La decisión que debe adoptar el Tribunal Supremo es pues extremadamente importante y difícil: de una parte, decidir si la defensa del señor Damborenea exige llamar a González a prestar testimonio; de otra si, en caso afirmativo, solicita o no el suplicatorio al Congreso para cubrir la eventualidad de que sus declaraciones sean autoinculpatorias. Se trata pues de una de esas escasas ocasiones en que la seriedad, in dependencia y rigor de una institución es puesta a prueba. Lo que haga, cómo lo haga y por qué, va a ser objeto de escrutinio público ahora y de análisis técnico más tarde, sentando un precedente jurídico que, por su excepcionalidad, desborda el marco del derecho público español. Se trata además de una decisión que, por su alcance político, desborda también el marco jurídico constitucionalmente atribuido al Supremo.
Ello es sin duda irritante pues la estrategia de elusión de responsabilidades políticas que de modo insensato ha seguido el PSOE, politizando la justicia, alcanza ahora su cenit: el máximo órgano jurisdiccional se ve obligado a enjuiciar no ya a la primera ex magistratura sino a la segunda magistratura actual. La decisión es, qué duda cabe, jurídica; sus consecuencias son, sobre todo y ante todo, políticas.
De modo que, inevitablemente -y al igual que en su día tuvo que hacer la Corte constitucional con -la expropiacion de Rumasa- el Tribunal Supremo debe sopesar la corrección técnica de su decisión con las consecuencias políticas que pueda tener, combinando la ética de los principios (fiat justicia et pereat mundus) con la de la responsabilidad.
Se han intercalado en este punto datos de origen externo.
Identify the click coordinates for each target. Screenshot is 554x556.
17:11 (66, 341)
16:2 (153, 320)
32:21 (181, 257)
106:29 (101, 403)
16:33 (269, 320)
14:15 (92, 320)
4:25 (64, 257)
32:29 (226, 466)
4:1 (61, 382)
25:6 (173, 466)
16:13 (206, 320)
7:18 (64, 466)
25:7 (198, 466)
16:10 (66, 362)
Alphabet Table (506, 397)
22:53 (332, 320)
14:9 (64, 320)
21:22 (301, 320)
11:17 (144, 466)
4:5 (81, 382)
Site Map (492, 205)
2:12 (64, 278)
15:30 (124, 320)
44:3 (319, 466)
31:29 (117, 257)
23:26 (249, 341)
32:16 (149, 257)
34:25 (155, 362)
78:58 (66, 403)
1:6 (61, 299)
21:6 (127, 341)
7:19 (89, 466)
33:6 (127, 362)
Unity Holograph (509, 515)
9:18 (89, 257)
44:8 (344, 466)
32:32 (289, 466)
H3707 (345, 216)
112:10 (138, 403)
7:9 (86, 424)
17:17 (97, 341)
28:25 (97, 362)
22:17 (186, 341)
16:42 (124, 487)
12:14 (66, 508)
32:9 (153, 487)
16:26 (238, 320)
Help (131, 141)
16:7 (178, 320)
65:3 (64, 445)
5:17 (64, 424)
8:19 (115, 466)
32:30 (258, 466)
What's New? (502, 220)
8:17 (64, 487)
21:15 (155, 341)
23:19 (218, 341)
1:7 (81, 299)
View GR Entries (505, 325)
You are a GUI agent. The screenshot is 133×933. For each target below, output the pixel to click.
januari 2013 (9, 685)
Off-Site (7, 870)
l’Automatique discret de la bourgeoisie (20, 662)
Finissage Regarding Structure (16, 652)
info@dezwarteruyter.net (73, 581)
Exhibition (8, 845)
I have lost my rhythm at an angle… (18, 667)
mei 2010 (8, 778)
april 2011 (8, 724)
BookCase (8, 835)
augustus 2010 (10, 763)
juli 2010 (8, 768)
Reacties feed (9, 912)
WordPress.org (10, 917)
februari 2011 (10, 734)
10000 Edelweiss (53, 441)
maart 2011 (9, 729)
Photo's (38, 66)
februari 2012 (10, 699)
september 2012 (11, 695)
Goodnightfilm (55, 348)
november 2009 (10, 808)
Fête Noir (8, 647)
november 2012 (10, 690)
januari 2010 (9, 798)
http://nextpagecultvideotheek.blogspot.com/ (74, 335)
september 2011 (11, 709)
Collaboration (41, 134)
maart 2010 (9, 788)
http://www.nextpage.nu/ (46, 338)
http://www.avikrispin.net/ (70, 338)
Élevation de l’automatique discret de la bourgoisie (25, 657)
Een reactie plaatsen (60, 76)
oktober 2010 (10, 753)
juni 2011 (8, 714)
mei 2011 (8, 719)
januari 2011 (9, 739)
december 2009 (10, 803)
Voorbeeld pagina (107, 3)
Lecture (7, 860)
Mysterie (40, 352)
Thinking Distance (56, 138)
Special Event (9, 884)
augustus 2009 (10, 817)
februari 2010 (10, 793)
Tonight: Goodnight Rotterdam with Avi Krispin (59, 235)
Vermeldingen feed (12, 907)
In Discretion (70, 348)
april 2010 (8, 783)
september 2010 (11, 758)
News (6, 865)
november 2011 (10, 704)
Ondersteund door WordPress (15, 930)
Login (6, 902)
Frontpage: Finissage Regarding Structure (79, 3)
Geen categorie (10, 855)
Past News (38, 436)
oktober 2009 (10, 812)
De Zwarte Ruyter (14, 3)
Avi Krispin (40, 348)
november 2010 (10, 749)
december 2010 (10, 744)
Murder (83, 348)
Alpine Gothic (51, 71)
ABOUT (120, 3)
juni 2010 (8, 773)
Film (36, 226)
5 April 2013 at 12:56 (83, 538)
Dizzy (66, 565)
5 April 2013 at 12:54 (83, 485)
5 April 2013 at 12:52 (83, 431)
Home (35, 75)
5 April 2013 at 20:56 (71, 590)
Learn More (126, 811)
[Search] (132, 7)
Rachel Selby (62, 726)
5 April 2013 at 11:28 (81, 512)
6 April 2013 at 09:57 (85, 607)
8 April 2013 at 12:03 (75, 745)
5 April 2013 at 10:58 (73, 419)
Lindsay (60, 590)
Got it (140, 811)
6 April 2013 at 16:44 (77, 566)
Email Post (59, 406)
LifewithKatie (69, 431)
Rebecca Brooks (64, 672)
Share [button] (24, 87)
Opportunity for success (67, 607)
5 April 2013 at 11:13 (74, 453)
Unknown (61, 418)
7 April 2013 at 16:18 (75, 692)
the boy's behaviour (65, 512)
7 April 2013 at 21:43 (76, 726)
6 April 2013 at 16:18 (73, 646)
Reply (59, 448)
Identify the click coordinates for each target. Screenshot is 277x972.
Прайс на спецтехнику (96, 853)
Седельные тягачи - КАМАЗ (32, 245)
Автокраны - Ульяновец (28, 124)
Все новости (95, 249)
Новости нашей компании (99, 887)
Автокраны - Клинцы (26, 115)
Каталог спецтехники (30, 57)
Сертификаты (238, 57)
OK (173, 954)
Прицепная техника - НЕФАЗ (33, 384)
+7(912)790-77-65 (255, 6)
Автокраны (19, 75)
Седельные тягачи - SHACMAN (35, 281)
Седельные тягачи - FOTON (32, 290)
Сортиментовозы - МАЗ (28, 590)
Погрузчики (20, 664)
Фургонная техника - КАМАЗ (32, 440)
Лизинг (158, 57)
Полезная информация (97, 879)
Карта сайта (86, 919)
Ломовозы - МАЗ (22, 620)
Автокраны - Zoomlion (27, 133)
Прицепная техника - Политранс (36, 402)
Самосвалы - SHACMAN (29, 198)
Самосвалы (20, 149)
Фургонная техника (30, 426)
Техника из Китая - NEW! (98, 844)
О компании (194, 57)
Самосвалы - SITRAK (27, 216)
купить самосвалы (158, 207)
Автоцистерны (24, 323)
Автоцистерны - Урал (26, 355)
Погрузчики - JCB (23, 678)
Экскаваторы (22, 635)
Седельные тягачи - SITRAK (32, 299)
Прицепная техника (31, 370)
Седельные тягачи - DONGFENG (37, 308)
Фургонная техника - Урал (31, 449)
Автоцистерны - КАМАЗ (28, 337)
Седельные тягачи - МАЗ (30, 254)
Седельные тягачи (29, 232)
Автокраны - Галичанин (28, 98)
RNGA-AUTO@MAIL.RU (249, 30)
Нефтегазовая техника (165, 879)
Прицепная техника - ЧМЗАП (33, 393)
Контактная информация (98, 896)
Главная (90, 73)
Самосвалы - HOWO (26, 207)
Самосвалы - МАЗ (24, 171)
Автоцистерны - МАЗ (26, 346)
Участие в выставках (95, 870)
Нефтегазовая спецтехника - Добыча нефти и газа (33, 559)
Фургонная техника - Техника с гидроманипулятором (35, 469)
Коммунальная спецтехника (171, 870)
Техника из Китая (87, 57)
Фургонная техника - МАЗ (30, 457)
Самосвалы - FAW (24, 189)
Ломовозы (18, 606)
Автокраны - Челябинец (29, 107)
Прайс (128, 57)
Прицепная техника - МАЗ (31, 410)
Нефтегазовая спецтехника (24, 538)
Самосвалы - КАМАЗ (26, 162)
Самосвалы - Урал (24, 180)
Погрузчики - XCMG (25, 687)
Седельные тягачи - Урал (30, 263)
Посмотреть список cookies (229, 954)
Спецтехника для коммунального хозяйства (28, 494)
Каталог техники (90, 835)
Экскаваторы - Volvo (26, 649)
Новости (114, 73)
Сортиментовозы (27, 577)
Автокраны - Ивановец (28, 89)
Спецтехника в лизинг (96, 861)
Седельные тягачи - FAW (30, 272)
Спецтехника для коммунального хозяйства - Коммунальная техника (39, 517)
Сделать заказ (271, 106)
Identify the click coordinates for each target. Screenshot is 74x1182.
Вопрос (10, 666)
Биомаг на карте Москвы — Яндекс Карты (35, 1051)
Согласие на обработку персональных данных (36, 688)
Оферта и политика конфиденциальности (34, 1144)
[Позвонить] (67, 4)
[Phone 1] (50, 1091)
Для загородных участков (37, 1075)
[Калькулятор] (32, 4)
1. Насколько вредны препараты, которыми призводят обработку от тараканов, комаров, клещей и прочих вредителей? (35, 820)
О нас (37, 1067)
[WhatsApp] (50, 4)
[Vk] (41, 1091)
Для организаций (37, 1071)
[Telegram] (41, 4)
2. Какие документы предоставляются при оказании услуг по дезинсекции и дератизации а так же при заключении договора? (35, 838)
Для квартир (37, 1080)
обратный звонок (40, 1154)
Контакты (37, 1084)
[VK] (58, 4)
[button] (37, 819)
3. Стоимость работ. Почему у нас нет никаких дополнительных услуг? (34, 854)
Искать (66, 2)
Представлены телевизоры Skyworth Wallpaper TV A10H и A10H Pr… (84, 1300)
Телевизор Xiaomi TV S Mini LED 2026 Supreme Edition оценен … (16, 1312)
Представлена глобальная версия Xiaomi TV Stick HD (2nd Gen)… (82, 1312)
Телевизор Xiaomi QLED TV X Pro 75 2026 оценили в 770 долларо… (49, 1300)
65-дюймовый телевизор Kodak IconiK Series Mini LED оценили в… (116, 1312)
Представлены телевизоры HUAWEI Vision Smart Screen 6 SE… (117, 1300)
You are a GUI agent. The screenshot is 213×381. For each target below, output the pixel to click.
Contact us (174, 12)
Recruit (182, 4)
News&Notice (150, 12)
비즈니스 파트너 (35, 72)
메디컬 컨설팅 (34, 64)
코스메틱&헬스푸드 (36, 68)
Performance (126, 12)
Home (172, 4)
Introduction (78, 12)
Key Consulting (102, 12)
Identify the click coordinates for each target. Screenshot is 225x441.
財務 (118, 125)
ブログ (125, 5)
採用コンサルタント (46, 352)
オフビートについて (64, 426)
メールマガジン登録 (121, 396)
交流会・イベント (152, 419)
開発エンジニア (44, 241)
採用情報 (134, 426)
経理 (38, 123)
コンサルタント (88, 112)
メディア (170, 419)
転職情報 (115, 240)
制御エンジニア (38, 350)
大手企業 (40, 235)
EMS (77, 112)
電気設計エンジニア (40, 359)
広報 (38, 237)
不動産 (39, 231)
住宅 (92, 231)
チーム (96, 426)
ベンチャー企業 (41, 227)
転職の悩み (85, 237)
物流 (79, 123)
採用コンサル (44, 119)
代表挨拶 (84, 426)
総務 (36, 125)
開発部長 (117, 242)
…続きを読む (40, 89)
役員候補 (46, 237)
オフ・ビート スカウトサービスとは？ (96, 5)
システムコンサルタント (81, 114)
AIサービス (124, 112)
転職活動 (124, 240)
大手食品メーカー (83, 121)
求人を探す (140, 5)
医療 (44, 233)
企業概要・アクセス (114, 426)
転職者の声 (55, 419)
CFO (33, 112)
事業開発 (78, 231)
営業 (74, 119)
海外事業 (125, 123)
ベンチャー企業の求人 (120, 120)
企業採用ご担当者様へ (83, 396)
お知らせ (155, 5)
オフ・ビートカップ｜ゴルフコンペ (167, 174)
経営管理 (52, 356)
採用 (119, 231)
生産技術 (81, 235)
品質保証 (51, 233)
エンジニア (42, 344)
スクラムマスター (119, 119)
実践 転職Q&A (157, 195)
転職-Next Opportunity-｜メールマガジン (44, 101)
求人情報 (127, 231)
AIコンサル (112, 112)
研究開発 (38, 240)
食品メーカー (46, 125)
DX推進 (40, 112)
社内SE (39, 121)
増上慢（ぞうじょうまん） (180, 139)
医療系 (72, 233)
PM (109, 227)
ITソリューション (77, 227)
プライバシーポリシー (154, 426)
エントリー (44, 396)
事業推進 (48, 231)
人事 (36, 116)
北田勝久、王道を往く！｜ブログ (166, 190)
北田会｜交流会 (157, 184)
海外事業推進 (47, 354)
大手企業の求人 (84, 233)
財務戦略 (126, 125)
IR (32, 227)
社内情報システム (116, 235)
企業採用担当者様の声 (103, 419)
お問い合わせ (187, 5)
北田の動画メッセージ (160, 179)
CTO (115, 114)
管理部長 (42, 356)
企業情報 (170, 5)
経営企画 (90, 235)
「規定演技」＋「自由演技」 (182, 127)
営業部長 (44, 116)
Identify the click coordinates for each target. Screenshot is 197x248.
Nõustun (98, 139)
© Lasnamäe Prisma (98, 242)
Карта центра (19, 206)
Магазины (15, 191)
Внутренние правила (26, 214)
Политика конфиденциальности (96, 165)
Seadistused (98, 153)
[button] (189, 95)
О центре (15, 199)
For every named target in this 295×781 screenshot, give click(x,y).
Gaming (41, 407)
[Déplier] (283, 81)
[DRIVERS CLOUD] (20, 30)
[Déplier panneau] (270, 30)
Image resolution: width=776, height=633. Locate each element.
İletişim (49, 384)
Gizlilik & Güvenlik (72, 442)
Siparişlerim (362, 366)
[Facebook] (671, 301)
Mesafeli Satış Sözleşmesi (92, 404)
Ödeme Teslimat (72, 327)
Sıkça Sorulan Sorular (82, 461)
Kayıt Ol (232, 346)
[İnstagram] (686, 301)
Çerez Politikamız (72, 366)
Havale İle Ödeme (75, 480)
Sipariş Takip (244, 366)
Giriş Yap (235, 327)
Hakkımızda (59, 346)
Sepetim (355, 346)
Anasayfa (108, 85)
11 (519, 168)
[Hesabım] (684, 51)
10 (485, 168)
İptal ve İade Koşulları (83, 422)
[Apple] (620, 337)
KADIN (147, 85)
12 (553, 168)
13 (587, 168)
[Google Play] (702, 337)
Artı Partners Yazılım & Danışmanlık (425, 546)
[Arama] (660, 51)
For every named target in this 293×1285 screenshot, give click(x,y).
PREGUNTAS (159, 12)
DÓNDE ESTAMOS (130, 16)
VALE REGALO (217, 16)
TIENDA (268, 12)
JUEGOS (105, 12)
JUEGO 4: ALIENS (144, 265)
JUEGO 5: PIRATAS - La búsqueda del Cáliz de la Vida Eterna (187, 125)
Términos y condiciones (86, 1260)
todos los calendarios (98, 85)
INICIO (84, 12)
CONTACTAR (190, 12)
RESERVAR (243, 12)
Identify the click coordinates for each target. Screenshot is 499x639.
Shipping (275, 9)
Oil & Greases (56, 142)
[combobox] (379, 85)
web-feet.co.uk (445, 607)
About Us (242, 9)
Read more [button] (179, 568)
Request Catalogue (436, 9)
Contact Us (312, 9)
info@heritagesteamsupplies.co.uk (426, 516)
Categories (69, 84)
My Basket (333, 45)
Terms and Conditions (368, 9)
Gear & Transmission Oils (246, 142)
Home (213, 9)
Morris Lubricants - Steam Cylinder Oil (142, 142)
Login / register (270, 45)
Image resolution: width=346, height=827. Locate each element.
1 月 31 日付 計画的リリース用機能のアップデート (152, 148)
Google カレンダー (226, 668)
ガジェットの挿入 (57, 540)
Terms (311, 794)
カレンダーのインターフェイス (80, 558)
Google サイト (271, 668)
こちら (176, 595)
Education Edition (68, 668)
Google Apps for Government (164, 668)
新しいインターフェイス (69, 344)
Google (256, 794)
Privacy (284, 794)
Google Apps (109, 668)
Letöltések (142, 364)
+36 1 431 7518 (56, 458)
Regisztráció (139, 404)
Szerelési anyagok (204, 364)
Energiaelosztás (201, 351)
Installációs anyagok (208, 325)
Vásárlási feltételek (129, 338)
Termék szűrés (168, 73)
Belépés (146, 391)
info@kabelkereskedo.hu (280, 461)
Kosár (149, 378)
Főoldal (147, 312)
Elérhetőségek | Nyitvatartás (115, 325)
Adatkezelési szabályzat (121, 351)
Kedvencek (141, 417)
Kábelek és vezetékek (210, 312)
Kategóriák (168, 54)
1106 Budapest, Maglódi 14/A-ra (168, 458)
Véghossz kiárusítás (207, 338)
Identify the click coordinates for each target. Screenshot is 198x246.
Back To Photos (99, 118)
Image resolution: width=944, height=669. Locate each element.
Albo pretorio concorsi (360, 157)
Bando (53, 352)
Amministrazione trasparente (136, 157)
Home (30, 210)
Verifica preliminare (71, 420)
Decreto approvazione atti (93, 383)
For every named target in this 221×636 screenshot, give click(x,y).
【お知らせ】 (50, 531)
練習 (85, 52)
El PSOE ha jugado la arriesgadísima baza de eludir sus evidentes responsabilidades políticas para posponerlas todas al terreno penal; el Tribunal Supremo, por el contrario, no tiene así más remedio que asumir la responsabilidad propia más la que le han trasladado, de modo que no puede obviar preguntas como las siguientes: ¿a quién beneficia la imagen de un ex presidente declarando como testigo en un caso de asesinato antiterrorista?, ¿a quién beneficia su procesamiento?, ¿los beneficios colectivos son superiores a los perjuicios colectivos?, ¿qué ganamos los españoles con todo ello?